Perspectives
The Seventh-Century Christian
Obsession with the Jews:
A Historical Parallel
for the Present?
Rivkah Duker Fishman
In the seventh century, the Arabs embarked on the conquest of the world
in the name of Islam. The Caliphate replaced the Persian Empire and
Christian Spain and conquered much of the Byzantine Empire. The
latter, however, seemed to ignore the threat of the new invaders and their
religion. Instead, the Byzantine political and intellectual elite focused
increasingly on the Jews in tracts and legal measures. The situation has
certain parallels with the present.
During the early and mid-seventh century, when Islam was on the
rise, the Arabs began their conquest of vast areas of the known world.

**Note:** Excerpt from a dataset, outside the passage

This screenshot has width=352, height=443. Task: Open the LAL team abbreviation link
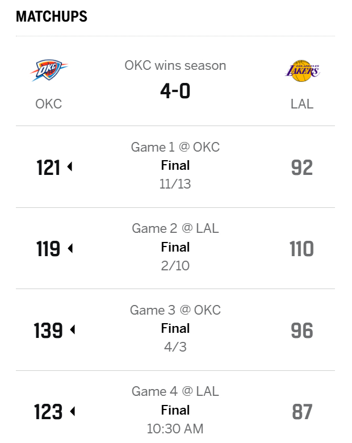(x=302, y=104)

Imbued with religious zeal and possessing great military skill, they
spread their new creed for nearly a century and put an end to long-reigning
kingdoms. These included the Christian Byzantine Empire
in the Eastern Mediterranean, which encompassed Syria, Palestine,
and Egypt; the Zoroastrian Persian Empire, whose lands embraced
Persia and Babylonia - renamed Iraq by its new masters; and western
Christian areas of North Africa and Visigothic Spain. Charles Martel
stopped the Muslim advance in Poitiers, now France, in 732.

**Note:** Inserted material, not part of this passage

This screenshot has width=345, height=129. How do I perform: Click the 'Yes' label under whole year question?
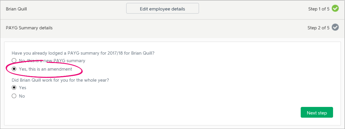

Although the Persian East and the Iberian West were important
acquisitions for Islam, the focus here is on the powerful heir to the
glory of ancient Rome, the Byzantine Empire (whose capital Constantinople
was not conquered). Why did Jerusalem, a prosperous
center of religious pilgrimage and locus of historical memory, the pride
of Orthodox Christianity, surrender in 638 to the "Saracens," the
strange and barbarous hordes from the desert?
Why did the Byzantine Imperial leadership miscalculate the power
of the invader and lose so much territory and prestige? And how did
intellectual and political figures of the time explain and cope with this
major moral and military setback?
Historical Parallels?
The answers to these questions may provide insight into our own
times, though historical parallels must always be viewed with caution.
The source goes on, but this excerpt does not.